Extracted data:
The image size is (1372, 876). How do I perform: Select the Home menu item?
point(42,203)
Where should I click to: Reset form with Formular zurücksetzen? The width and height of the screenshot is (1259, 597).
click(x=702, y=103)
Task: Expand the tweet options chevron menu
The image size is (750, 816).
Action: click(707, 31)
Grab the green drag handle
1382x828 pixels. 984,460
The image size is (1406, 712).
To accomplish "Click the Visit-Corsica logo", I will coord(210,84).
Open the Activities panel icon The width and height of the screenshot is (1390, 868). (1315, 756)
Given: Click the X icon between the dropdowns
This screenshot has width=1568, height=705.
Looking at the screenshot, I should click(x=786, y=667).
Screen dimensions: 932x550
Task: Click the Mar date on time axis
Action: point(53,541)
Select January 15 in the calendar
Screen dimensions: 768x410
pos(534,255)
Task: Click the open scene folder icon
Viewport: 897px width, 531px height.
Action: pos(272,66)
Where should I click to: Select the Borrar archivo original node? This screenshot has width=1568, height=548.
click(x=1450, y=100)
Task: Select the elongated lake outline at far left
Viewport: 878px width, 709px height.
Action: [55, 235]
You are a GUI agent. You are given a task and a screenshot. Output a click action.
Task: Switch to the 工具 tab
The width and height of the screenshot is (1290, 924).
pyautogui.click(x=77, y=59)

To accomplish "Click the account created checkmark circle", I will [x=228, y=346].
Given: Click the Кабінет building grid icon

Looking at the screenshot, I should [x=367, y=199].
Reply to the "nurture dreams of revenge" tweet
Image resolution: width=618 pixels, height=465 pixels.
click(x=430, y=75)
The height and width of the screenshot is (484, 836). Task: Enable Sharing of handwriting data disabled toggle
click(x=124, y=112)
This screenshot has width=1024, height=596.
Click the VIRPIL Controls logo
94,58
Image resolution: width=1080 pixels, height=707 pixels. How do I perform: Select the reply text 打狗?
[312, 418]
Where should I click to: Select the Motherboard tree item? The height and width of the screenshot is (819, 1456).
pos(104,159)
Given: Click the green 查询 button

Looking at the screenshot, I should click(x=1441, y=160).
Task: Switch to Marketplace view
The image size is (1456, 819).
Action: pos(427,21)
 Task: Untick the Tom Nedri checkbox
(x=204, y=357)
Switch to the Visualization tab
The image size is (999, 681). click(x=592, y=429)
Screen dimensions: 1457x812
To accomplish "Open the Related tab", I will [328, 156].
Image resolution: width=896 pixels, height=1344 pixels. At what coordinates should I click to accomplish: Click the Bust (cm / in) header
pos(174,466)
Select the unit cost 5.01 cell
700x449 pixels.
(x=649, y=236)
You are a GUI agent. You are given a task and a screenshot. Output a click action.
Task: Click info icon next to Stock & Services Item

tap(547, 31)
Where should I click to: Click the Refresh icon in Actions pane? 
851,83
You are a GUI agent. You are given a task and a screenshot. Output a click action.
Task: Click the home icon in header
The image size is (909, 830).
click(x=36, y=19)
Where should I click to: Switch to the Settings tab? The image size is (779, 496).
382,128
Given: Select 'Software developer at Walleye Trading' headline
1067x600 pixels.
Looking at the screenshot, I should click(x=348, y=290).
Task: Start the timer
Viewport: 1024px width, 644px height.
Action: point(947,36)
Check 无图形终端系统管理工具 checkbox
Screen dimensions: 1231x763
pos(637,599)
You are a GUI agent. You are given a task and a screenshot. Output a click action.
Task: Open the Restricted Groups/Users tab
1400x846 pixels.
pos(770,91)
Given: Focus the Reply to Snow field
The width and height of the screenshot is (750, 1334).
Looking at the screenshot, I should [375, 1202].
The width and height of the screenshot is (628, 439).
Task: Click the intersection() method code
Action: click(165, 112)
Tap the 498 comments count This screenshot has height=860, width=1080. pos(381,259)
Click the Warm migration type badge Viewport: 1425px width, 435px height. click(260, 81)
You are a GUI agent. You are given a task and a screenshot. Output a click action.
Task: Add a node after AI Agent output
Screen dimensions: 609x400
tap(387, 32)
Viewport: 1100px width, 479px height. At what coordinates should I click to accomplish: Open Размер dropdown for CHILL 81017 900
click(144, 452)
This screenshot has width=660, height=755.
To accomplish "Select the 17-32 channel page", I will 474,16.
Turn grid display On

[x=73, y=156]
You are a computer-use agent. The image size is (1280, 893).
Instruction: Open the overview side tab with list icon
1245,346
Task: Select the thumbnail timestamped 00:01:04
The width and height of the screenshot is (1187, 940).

Exercise objective: Your task is to copy each line of the listing that holds the word "tweet".

Exercise solution:
Task: Expand the tweet options chevron menu
Reply to the "nurture dreams of revenge" tweet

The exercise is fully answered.